The Securities and Exchange Commission (SEC) has charged Payward Ventures, Inc. and Payward Trading Ltd., commonly known as Kraken, for failing to register the offer and sale of their crypto asset staking-as-a-service program. The program allowed investors to transfer crypto assets to Kraken for staking in exchange for advertised annual investment returns.
According to the SEC’s complaint, Kraken has been offering and selling its staking services since 2019, pooling certain crypto assets transferred by investors and staking them on behalf of the investors. Staking involves locking up crypto tokens with a blockchain validator in exchange for a reward in new tokens.
Kraken has agreed to immediately cease offering or selling securities through the staking services and pay $30 million in disgorgement, prejudgment interest and civil penalties.
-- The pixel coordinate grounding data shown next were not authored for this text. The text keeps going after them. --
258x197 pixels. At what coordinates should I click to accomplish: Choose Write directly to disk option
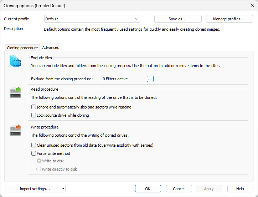click(x=39, y=169)
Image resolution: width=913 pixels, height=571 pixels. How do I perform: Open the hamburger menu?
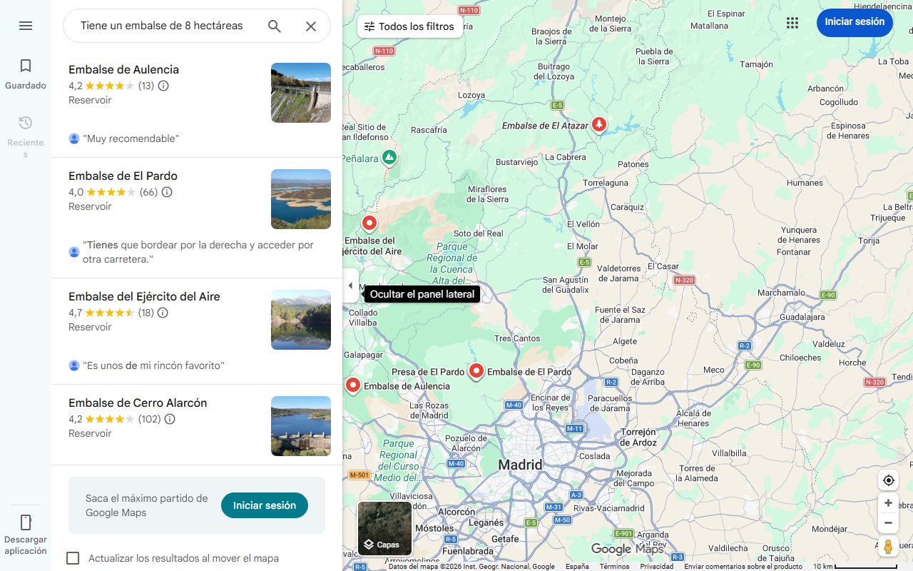pos(26,26)
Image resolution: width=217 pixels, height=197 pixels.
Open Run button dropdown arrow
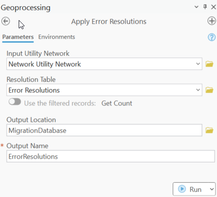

In addition, Payward Ventures and Payward Trading, without admitting or denying the allegations, have consented to the entry of a final judgment that would permanently enjoin them from violating the Securities Act of 1933.
SEC Chair Gary Gensler commented, “Today’s action should make clear to the marketplace that staking-as-a-service providers must register and provide full, fair, and truthful disclosure and investor protection.” SEC Director of the Division of Enforcement, Gurbir S. Grewal, added, “Today, we take another step in protecting retail investors by shutting down this unregistered crypto staking program.”
The SEC’s complaint also alleges that Kraken claimed its staking investment program offered easy-to-use benefits and strategies to obtain regular investment returns, but provided investors with zero insight into its financial condition, among other things. The investigation was conducted by Laura D’Allaird and Elizabeth Goody, under the supervision of Paul Kim, Jorge G. Tenreiro, and David Hirsch, with assistance from Sachin Verma, Eugene Hansen, and James Connor.